Aquel documento revolucionario incluía cambios sustanciales en la organización del Estado y en la estructura de la distribución de la autoridad política: la soberanía correspondía a la Nación y no la encarnaba ya el rey, que quedaba sujeto a esta ley fundamental. La primera Constitución Española establecía varios de los conceptos que hoy damos por sentados, como la separación de poderes, el derecho a la propiedad, la ciudadanía de los nacidos en territorios americanos (considerados provincias o parte del Estado) y una serie de libertades, como la libre empresa, la libertad de prensa y la abolición de los señoríos.

España donó rumbosa al mundo el concepto de liberal y luego procedió a olvidarlo en buena medida.

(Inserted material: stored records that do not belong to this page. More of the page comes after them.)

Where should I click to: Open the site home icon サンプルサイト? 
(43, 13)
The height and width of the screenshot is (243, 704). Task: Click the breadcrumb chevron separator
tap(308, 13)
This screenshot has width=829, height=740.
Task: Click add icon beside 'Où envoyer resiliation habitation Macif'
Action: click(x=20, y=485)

Frente al rupturismo de las constituciones estadounidense y francesa, la una con su pseudodemocracia federal y la otra con su republicanismo antifeudalista, el espíritu liberal de La Pepa buscaba armonizar lo ya establecido con lo venidero.

Esa simbiosis de costumbre y cambio es todavía, dos siglos largos después, lo que caracteriza al liberalismo, tan célebre en Occidente como despreciado por quienes, sin saber lo que significa, le cuelgan todos los sambenitos achacables. Las democracias occidentales son en su mayoría democracias liberales, es decir, Gobiernos representativos tutelados por una Constitución que afina la regla de la mayoría, salvaguardando los derechos sociales y las libertades individuales de cualquier minoría y, en general, de cualquier persona.

Pero la democracia, al mundializarse, afronta el desafío de una masa de votantes resentidos que bebe los vientos de los demagogos populistas de izquierdas y de derechas. Las pasiones nacionalistas, comparables a las que provocaron la Primera Guerra Mundial, han reverdecido y aprovechan el caos para atizar sus exigencias, como es el caso de Cataluña. En tanto que las clases medias se desgastan, los votantes desdinerados culpan de sus males a la globalización y al liberalismo económico. Los líderes occidentales, polarizados hasta rozar la caricatura, afrontan su mediocridad ideológica con promesas defensivas y ofensivas que parecen aspirar a distraer o engañar al electorado, sin molestarse en elaborar programas solventes.

Las primeras décadas del nuevo milenio tienen todas las papeletas para ser las mejores de la historia hasta la fecha, con un descenso rotundo de la pobreza en un planeta mejor comunicado que nunca. Pero millones de habitantes occidentales, mangoneados por sus respectivas cúpulas políticas y mediáticas, sucumben bajo una tristísima orfandad espiritual.

En cuanto a España, el cutrerío político de estos últimos años hubiera dejado mudos a los Siete Magníficos que escribieron la Constitución, y quizá pasme a los dos que viven para contarlo. Una bandada de mercenarios buscasueldos lleva semanas pasándose de Ciudadanos al Partido Popular, como unos Kim Philby de tres al cuarto, mientras el propio PP se disfraza de cordero liberal para ocultar al lobo conservador que resopla bajo el camuflaje de lana blanca.

Ha dicho Pablo Casado, mirando a la izquierda y no a la derecha: “El PP no le va a echar un pulso a Vox, que no gobierna nada”. Es en 2021 cuando las cabezas se han vuelto hacia el otro lado de la cancha, donde debió zanjarse el partido en abril de 2019. Hoy es siempre todavía, toda la vida es ahora y ahora es el momento de cumplir las promesas que nos hicimos.

Gabriela Bustelo es escritora y periodista.